A potential nightmare example emerged last week with an Antigonish, Nova Scotia house that saw its assessed value drop to $1 from $365,000 after the owners found Mi’kmaq artifacts on the property and reported them. If the goal was to reduce property taxes, it was shrewd. But selling the place could be nearly impossible if potential buyers worry they won’t be able to do anything with the property.
Real estate laws in Canada can be murky on this stuff, as sellers are only required to disclose material defects to the property, such as a crack in the foundation. And while nobody expects to find a burial site when they start digging out the basement, there are value killers you can watch out for.
You thought we’d start with ghosts, right? Not even close. From a value perspective, you’re better off with voices in the attic than past grow-op activity. And it’s not just the criminal element thing. The big issue is mould. Running a marijuana grow-op requires lots of heat and humidity, which is rocket fuel for mould. And the catch is that it can be easily hidden beneath flooring and drywall, so the home inspector might miss it, and the selling agent may not even know, leaving it for you to discover when you reno the basement two years later. Then you’re in for a pricey remediation, and a potential insurance nightmare.
“Some people have stripped the house right off on the inside. Sometimes the cops catch it at the very early stages, but it’s still a marijuana grow up, so people are afraid of them period,” says Barry Lebow, a broker and expert on stigmatized properties.
Some cars end up being lemons, and some houses just end up flooding a lot. It can be because of unfortunate location, the surrounding landscape, or the peculiarities of the local sewer system. But if you’ve got a flooder, you’ve got a problem.
“Flooding is huge, not because your basement backed up once, but four times, seven times. Would you want to buy that house without being told about it? I wouldn’t,” says Lebow.
And this can be a tough one to uncover beforehand, because neighbors may not want to talk about something that could be a problem for them as well.
You may be diligent about properly disposing of old paint, but previous owners may not have been. And just because you’re house isn’t next to a gas station doesn’t mean somebody a few years back didn’t try to DIY the emptying of the old oil tank in the basement. You won’t see it when you glance at the yard during the open house, but ground contamination stays, and can seep into other properties as well. Once the cat’s out of the bag, nobody will want to touch your place.
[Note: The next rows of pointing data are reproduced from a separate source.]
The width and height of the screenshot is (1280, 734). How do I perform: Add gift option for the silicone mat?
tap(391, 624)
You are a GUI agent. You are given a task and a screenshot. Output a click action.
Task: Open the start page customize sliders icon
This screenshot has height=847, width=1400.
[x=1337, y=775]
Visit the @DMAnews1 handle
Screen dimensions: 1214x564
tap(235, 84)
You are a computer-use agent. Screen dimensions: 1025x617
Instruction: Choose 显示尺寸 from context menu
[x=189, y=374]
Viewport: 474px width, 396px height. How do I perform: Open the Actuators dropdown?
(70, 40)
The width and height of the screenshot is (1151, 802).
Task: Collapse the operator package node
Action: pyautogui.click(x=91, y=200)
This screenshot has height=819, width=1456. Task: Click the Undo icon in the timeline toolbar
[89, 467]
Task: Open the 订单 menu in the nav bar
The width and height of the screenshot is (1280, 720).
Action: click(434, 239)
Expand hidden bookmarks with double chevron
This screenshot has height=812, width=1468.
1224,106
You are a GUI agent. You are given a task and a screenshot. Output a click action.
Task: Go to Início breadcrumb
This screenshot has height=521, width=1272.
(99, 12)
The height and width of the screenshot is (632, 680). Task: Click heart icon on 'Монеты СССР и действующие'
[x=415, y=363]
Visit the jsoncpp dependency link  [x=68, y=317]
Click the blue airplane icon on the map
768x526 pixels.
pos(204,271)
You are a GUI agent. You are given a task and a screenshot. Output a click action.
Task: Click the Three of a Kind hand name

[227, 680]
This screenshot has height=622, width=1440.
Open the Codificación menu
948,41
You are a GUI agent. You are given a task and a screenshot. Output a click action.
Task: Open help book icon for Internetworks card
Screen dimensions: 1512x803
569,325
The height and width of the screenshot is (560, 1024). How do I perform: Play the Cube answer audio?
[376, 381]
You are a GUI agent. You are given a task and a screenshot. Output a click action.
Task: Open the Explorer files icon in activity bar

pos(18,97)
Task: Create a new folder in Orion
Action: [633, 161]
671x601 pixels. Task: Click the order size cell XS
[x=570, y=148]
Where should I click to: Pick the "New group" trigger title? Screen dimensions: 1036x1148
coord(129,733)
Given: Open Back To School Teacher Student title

It’s not necessarily about haunting. Some people who don’t believe in ghosts and don’t mind creaky old houses would never think of putting an offer on a house that’s had a murder in it. Notorious murder houses often end up getting razed, and even then the property has trouble selling.
Currently, only Quebec has a murder disclosure law, so don’t expect to be given this information beforehand. The good news is that in relatively safe Canada, major crimes usually make the news, which means you can check up on this beforehand.
“I always say Google the property address you’re thinking of buying,” says real estate consultant Mark Weisleder.
The folks next door
This one gets in to uncomfortable NIMBY territory, but the fact is that your house value can be hurt by the people around you. Past cases have involved buyers suing sellers after learning of convicted sex offenders living nearby. But it can be as simple as the house across the street that likes to host front yard parties three nights a week all summer. Maybe there’s a biker presence on the street. If you don’t find out about it before you buy, you will after you move in.
The good news is that in the current real estate climate, it’s tough to have an unsellable house. A stigma will cost you, but take the price low enough and someone will see potential.
“At a price, everything’s for sale,” says Lebow.